Carolina Ponce de León

The history of collage originated in 1912 when Picasso, in order to represent a chair, glued a piece of waxed cloth to a painting, mechanically printed with the motif of a wicker weave.

For the first time in the history of art, an element foreign to painting itself and therefore foreign to the painter was incorporated into the pictorial surface, subverting, forever, the flat and homogeneous surface of painting. This gesture called into question both the virtuality of realistic representation (by putting “reality to represent itself), and the virtuosity of the craft, conditions inseparable until then to define the quality of a work.

The pictorial field became a field of objective experimentation in search of a two-dimensional image that would alter the illusory and fictitious character of realism. New materials and new possibilities of representation appeared. Not the anecdotal representation, but that of the artistic fact: the collage technique made the creative process visible and with it, the artist’s will to order, the very essence of art.

Beyond its experimental aspect and formal innovations, collage gave rise to multiple conceptual and expressive possibilities.
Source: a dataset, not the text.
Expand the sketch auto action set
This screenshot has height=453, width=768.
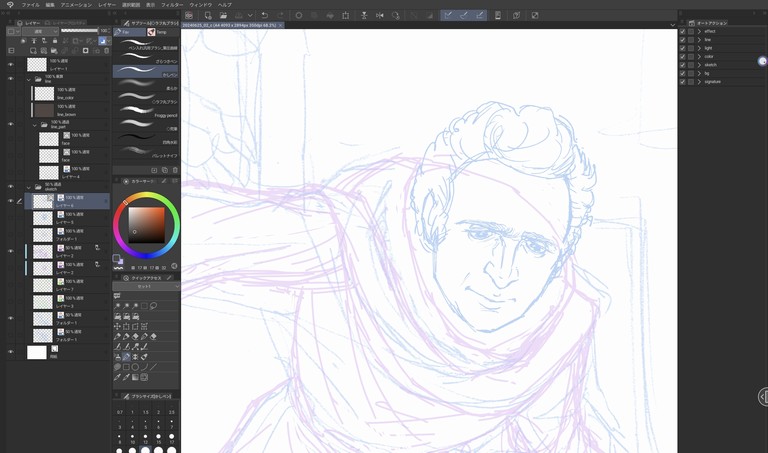(x=698, y=65)

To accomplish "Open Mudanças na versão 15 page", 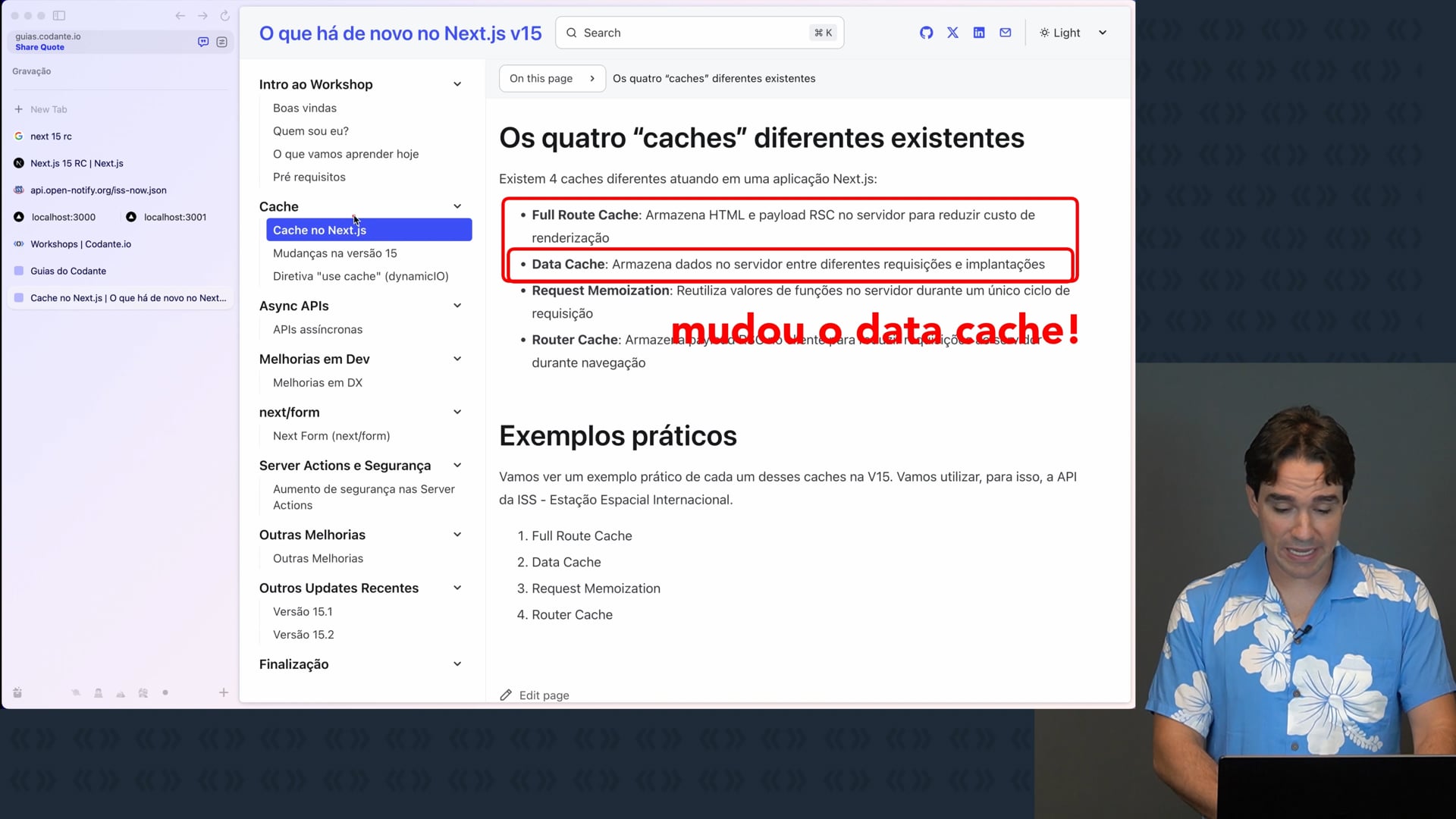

For Dada and Surrealism it constituted a fundamental and precise means of demystifying the work of art and creating a new iconography arising from the unconscious, urban imagery and chance. As an autonomous expressive medium, it fostered a libertarian artistic conception, an attitude independent of conventions and canons established a priori, which would characterize all contemporary production. It is at the origin of artistic conceptions such as the ready-made[1] (the cubists integrated fragments of “reality” into painting; with the ready-made Duchamp introduced the prefabricated object into the field of art); the assemblage (three-dimensional constructions generally made with pre-existing materials or objects) and the installation that consists of the transformation or use of real space as a significant artistic space.

The works of the three artists in this exhibition, Luis Fernando Escobar, Yolanda Espitia and Germán Ospina, are examples that clearly manifest the heritage of collage and at the same time confirm the sufficiency and richness of this medium to respond to individual expressive needs.

Carolina Ponce de Leon.

[1]   The first ready-made was “realized” by Marcel Duchamp in 1924. It consisted of an industrially manufactured bottle dryer, which Duchamp “elevated to the category of art” according to the theory that any object can become art with the sole will of the artist and with the purpose of “creating a new thought for that object” (M.D).